**DATA FOR THE TASK:**
────────────────────────────────────────
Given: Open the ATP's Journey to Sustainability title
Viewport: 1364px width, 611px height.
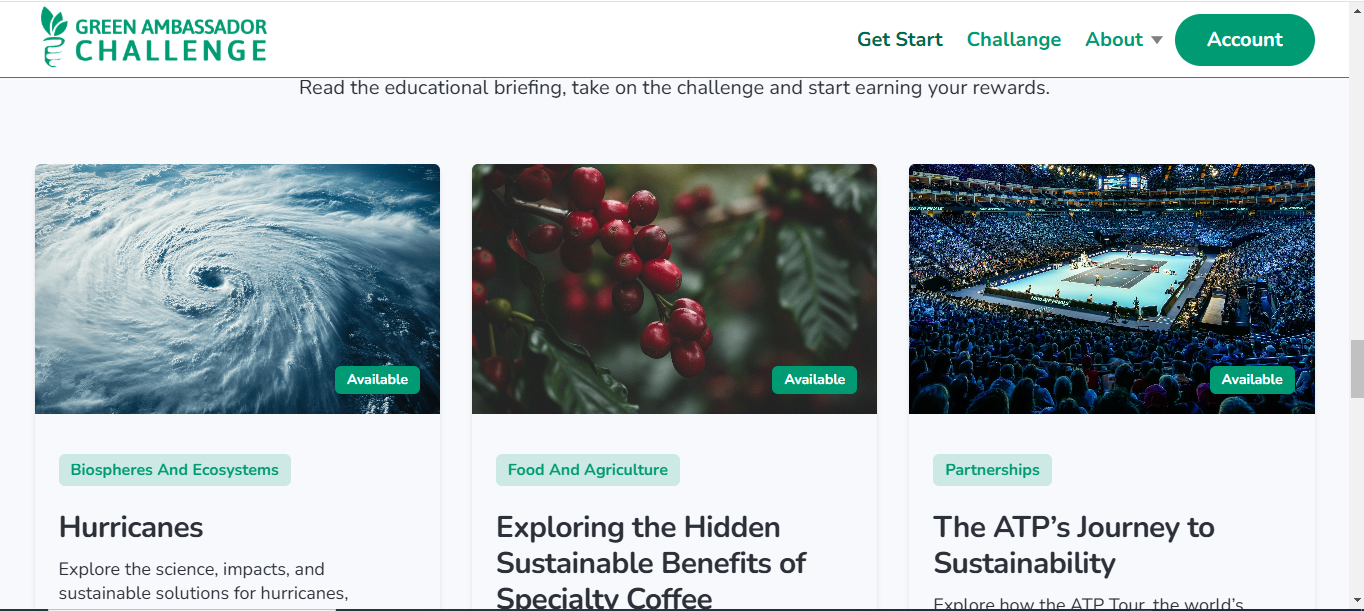Looking at the screenshot, I should [1074, 545].
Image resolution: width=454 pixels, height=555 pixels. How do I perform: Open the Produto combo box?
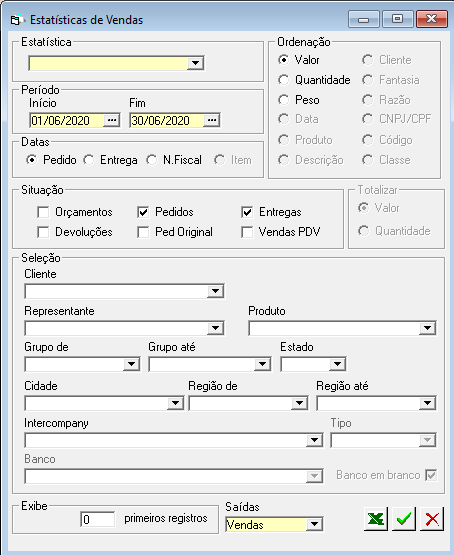(427, 328)
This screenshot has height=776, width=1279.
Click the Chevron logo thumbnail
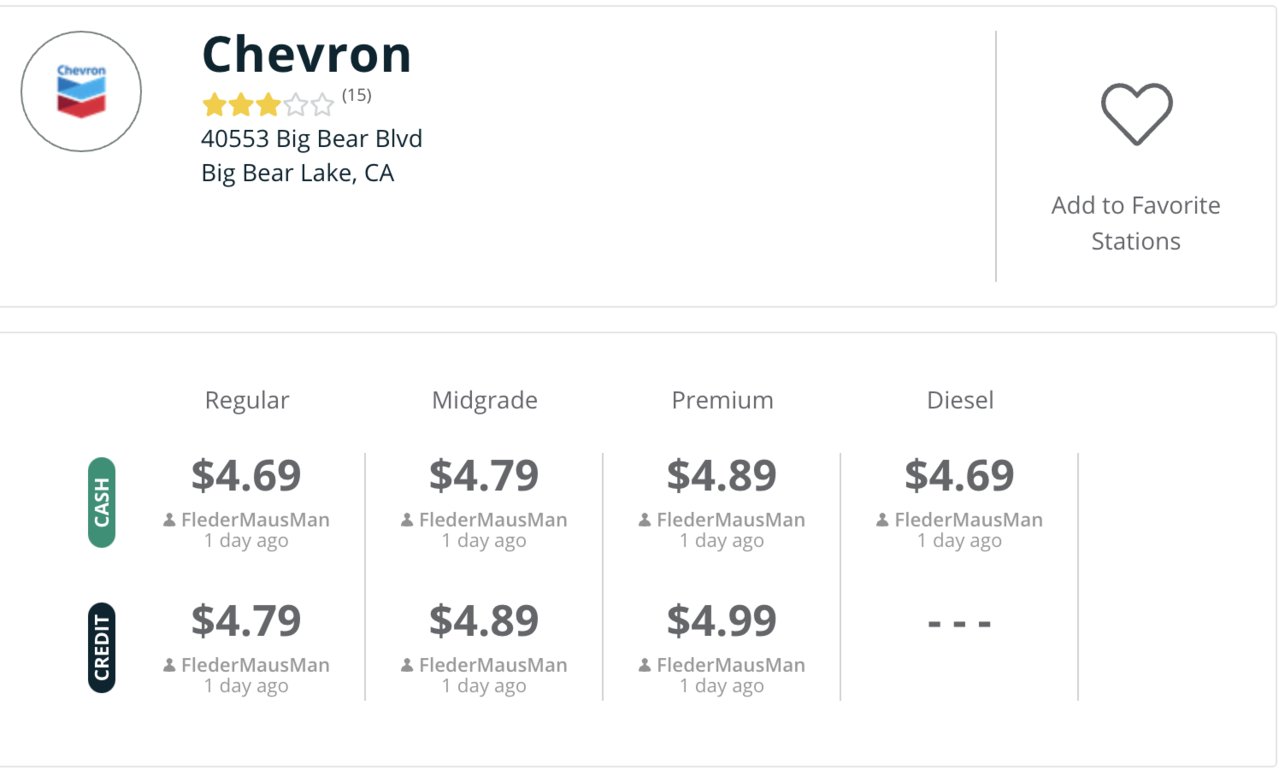tap(81, 91)
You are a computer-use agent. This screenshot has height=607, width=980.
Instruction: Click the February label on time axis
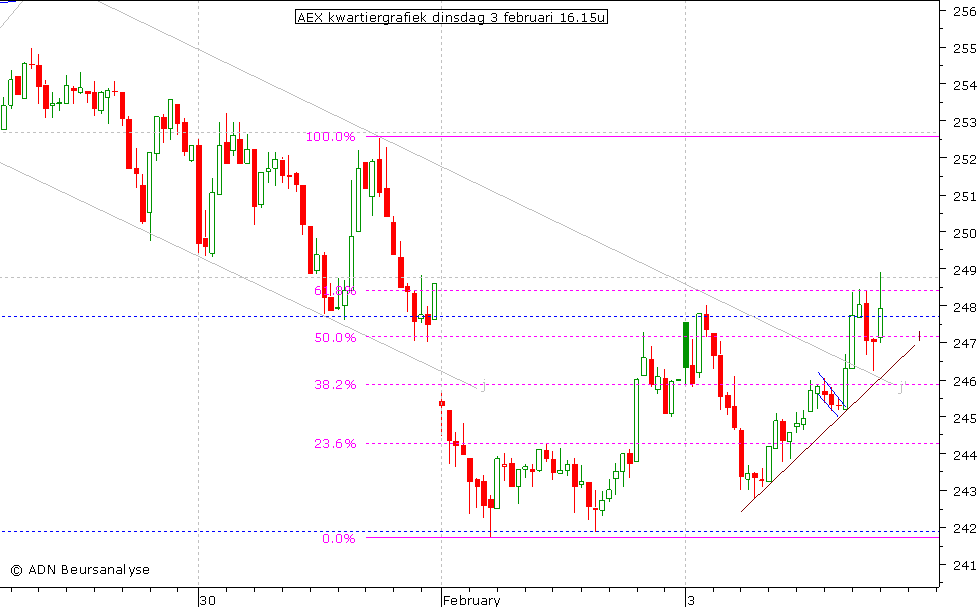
────────────────────────────────────────
**TASK:** Rewrite the material above with every occurrence of "Click" replaced by "Select", leaving all other text unchanged. Omit the pictures from your answer.

**SOLUTION TO THE EXERCISE:**
Given: Open the ATP's Journey to Sustainability title
Viewport: 1364px width, 611px height.
Looking at the screenshot, I should [1074, 545].
Image resolution: width=454 pixels, height=555 pixels. How do I perform: Open the Produto combo box?
(427, 328)
This screenshot has height=776, width=1279.
Select the Chevron logo thumbnail
tap(81, 91)
You are a computer-use agent. This screenshot has height=607, width=980.
Instruction: Select the February label on time axis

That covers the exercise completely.